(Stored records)
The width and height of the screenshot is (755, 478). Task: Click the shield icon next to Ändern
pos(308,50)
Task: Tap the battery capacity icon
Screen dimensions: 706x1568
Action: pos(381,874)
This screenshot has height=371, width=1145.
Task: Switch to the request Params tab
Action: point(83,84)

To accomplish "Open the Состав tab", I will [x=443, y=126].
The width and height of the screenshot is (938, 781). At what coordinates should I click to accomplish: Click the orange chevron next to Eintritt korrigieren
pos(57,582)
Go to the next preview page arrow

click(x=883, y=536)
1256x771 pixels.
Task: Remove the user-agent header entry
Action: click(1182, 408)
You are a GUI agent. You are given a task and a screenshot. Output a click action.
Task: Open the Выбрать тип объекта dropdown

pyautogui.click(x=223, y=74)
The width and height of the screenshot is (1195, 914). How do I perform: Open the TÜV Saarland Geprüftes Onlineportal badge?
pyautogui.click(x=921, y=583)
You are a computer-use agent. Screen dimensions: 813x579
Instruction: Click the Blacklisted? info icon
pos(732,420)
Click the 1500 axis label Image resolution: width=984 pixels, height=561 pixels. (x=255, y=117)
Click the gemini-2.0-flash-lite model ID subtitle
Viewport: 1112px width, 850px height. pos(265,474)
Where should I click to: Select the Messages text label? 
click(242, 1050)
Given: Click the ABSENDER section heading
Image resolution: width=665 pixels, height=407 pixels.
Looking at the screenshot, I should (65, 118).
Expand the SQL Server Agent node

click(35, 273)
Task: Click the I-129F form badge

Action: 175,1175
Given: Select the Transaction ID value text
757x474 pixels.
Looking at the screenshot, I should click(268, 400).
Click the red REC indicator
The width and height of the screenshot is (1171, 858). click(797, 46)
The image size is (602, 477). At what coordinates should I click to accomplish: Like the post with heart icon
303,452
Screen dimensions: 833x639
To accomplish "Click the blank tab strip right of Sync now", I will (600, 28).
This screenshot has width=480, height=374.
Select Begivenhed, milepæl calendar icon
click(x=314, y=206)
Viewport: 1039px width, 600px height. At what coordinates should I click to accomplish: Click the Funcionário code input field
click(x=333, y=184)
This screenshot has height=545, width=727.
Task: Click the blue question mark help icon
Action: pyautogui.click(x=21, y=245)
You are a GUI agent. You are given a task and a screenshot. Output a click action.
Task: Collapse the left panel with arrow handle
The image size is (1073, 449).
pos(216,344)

**EXERCISE PROMPT**
Return every entry exactly as given.

**EXPECTED ANSWER**
The width and height of the screenshot is (755, 478). Task: Click the shield icon next to Ändern
pos(308,50)
Task: Tap the battery capacity icon
Screen dimensions: 706x1568
Action: pos(381,874)
This screenshot has height=371, width=1145.
Task: Switch to the request Params tab
Action: point(83,84)

To accomplish "Open the Состав tab", I will [x=443, y=126].
The width and height of the screenshot is (938, 781). At what coordinates should I click to accomplish: Click the orange chevron next to Eintritt korrigieren
pos(57,582)
Go to the next preview page arrow

click(x=883, y=536)
1256x771 pixels.
Task: Remove the user-agent header entry
Action: click(1182, 408)
You are a GUI agent. You are given a task and a screenshot. Output a click action.
Task: Open the Выбрать тип объекта dropdown

pyautogui.click(x=223, y=74)
The width and height of the screenshot is (1195, 914). How do I perform: Open the TÜV Saarland Geprüftes Onlineportal badge?
pyautogui.click(x=921, y=583)
You are a computer-use agent. Screen dimensions: 813x579
Instruction: Click the Blacklisted? info icon
pos(732,420)
Click the 1500 axis label Image resolution: width=984 pixels, height=561 pixels. (x=255, y=117)
Click the gemini-2.0-flash-lite model ID subtitle
Viewport: 1112px width, 850px height. pos(265,474)
Where should I click to: Select the Messages text label? 
click(242, 1050)
Given: Click the ABSENDER section heading
Image resolution: width=665 pixels, height=407 pixels.
Looking at the screenshot, I should (65, 118).
Expand the SQL Server Agent node

click(35, 273)
Task: Click the I-129F form badge

Action: 175,1175
Given: Select the Transaction ID value text
757x474 pixels.
Looking at the screenshot, I should click(268, 400).
Click the red REC indicator
The width and height of the screenshot is (1171, 858). click(797, 46)
The image size is (602, 477). At what coordinates should I click to accomplish: Like the post with heart icon
303,452
Screen dimensions: 833x639
To accomplish "Click the blank tab strip right of Sync now", I will (600, 28).
This screenshot has width=480, height=374.
Select Begivenhed, milepæl calendar icon
click(x=314, y=206)
Viewport: 1039px width, 600px height. At what coordinates should I click to accomplish: Click the Funcionário code input field
click(x=333, y=184)
This screenshot has height=545, width=727.
Task: Click the blue question mark help icon
Action: pyautogui.click(x=21, y=245)
You are a GUI agent. You are given a task and a screenshot. Output a click action.
Task: Collapse the left panel with arrow handle
The image size is (1073, 449).
pos(216,344)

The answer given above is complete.